(RECORDS FOR THIS TASK begins)

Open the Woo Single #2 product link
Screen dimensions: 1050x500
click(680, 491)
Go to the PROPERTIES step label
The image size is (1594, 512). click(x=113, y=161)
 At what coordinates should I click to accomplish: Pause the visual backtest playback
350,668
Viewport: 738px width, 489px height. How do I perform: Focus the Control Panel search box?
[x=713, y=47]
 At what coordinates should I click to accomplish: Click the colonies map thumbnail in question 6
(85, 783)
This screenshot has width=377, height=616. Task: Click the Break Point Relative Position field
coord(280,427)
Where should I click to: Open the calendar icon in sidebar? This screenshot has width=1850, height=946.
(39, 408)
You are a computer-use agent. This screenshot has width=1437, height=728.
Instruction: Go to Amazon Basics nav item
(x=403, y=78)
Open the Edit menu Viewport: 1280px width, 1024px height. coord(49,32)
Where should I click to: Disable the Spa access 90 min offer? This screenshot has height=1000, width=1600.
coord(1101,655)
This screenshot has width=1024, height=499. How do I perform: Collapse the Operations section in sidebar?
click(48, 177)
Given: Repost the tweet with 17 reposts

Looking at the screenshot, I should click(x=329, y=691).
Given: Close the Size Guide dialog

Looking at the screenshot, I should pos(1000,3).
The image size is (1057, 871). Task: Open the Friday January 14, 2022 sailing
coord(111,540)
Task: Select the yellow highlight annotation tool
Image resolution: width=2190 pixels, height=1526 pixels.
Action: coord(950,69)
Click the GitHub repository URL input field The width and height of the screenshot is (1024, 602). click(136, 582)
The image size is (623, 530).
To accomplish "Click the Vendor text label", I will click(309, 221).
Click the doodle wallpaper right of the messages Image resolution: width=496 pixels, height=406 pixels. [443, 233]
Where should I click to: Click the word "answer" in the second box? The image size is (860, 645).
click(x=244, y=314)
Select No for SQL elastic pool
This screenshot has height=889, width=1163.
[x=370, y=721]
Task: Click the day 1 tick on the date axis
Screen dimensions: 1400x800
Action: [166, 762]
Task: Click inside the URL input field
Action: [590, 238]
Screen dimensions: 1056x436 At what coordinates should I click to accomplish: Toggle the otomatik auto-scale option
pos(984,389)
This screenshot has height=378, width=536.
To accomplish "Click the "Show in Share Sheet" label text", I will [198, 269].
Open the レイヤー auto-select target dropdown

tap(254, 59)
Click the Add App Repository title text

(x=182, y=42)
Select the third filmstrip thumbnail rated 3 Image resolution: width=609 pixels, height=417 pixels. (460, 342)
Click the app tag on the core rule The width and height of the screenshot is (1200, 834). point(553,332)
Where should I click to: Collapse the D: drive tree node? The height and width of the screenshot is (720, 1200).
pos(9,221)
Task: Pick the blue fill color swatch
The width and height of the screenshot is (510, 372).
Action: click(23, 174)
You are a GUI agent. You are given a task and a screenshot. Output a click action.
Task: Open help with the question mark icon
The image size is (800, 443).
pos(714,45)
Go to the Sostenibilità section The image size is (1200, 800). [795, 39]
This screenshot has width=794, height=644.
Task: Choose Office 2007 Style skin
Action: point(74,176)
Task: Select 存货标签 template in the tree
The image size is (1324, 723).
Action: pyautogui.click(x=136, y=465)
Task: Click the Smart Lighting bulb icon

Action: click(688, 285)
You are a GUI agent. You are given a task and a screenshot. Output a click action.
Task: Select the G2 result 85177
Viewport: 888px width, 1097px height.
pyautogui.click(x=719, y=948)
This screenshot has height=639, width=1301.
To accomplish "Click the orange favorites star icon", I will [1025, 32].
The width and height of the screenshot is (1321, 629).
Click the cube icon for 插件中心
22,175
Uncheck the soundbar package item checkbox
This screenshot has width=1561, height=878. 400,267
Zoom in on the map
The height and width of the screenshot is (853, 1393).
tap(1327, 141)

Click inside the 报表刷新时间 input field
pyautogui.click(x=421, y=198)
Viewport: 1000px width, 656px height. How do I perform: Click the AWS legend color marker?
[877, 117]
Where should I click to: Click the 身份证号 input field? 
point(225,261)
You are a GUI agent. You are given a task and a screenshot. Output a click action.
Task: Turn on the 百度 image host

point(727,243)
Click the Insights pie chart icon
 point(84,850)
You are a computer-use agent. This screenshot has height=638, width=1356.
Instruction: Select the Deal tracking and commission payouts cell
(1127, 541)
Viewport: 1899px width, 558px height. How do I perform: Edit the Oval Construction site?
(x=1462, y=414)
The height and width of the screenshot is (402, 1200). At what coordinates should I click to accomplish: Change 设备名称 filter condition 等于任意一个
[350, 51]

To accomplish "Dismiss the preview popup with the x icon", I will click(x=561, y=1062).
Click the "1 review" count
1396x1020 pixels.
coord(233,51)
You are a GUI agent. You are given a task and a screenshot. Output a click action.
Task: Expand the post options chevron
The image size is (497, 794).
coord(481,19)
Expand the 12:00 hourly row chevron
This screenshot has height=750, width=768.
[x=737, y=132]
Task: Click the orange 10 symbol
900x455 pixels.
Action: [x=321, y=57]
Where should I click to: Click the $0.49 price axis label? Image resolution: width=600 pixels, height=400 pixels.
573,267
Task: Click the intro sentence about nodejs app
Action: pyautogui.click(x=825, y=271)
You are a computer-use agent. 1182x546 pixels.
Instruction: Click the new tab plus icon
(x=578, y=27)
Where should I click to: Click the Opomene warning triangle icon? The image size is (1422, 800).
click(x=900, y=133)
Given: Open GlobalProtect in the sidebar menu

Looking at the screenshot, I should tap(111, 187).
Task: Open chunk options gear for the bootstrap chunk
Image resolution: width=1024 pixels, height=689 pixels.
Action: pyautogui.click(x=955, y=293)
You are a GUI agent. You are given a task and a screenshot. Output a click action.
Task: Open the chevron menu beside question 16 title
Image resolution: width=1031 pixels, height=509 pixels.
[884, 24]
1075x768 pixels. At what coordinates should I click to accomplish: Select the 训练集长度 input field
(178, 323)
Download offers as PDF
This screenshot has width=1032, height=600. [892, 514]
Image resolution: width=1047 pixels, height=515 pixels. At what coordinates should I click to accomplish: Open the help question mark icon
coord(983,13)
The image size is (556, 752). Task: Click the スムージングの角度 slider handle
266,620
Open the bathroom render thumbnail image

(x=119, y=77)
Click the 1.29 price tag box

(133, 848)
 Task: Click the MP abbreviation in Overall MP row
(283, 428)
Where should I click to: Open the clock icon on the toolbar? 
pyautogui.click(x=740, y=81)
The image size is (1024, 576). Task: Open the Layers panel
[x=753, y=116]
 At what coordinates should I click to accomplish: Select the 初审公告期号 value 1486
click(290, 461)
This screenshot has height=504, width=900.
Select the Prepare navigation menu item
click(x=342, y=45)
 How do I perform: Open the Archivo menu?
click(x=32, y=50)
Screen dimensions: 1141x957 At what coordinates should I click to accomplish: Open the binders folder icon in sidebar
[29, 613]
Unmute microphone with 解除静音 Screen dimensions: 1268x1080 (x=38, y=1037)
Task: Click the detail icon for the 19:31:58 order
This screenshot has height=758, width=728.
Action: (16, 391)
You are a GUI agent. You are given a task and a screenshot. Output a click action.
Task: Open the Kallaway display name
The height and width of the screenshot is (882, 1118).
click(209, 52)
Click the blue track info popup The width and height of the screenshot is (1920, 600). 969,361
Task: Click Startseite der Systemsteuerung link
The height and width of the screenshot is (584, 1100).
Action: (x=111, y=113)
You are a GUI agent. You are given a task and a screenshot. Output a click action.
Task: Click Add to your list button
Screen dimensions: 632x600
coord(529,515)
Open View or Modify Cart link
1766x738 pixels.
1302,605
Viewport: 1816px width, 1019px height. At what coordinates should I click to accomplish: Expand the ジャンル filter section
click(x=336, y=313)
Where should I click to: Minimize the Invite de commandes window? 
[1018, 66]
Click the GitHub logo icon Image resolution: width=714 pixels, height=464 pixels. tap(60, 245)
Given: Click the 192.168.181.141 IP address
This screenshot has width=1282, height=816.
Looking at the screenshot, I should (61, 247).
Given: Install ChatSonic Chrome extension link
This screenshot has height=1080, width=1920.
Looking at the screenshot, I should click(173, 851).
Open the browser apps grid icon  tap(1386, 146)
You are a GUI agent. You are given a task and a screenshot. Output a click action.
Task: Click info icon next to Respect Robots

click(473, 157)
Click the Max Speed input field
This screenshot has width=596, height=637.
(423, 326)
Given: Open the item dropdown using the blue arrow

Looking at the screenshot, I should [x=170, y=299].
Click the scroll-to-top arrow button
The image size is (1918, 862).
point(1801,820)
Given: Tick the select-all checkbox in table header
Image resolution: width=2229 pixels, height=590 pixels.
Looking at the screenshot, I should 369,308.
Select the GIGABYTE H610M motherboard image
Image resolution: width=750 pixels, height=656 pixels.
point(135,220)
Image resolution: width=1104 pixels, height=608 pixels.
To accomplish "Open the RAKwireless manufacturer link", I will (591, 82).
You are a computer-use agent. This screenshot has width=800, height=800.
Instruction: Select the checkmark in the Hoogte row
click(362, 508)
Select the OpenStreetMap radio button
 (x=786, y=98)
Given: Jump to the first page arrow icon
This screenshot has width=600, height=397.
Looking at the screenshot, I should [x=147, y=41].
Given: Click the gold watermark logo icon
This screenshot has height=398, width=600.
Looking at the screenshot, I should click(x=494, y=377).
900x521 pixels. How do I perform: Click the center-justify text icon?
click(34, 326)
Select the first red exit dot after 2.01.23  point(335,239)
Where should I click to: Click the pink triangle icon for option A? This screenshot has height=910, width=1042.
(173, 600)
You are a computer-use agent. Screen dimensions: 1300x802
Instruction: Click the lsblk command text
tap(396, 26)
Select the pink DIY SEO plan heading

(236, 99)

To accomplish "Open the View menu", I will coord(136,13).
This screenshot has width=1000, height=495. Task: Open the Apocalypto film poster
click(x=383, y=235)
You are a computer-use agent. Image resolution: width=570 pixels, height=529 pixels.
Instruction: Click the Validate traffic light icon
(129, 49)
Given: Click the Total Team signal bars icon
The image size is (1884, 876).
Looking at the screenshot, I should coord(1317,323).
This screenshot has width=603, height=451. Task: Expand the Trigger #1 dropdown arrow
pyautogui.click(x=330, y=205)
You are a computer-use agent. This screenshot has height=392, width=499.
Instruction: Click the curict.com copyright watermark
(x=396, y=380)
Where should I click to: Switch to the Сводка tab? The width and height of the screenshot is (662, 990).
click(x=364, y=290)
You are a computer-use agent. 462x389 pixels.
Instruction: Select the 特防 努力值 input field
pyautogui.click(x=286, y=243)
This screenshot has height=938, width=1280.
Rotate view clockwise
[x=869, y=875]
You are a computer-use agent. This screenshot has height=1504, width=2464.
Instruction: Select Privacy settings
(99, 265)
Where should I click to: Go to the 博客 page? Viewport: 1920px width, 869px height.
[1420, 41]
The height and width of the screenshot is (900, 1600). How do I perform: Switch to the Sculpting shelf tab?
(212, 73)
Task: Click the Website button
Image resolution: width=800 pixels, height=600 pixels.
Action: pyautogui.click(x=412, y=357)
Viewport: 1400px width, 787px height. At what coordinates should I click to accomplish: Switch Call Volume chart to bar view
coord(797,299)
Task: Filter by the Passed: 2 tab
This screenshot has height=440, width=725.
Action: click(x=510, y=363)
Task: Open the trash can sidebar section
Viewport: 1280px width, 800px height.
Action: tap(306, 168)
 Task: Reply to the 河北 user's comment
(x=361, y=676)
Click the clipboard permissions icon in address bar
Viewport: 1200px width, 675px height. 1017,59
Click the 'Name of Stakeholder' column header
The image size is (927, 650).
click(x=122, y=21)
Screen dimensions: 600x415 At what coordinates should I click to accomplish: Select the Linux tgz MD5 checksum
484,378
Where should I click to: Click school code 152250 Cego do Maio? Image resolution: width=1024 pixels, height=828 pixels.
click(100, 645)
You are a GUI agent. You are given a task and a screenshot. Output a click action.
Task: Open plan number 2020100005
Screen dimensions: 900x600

(RECORDS FOR THIS TASK ends)

REQUIREMENT ▸ Out of the data above, set down the lines from the one with "Select the third" to the one with "Task: Pick the blue fill color swatch", both included, exactly as written and with no additions.

ANSWER BOX ▸
Select the third filmstrip thumbnail rated 3 Image resolution: width=609 pixels, height=417 pixels. (460, 342)
Click the app tag on the core rule The width and height of the screenshot is (1200, 834). point(553,332)
Where should I click to: Collapse the D: drive tree node? The height and width of the screenshot is (720, 1200).
pos(9,221)
Task: Pick the blue fill color swatch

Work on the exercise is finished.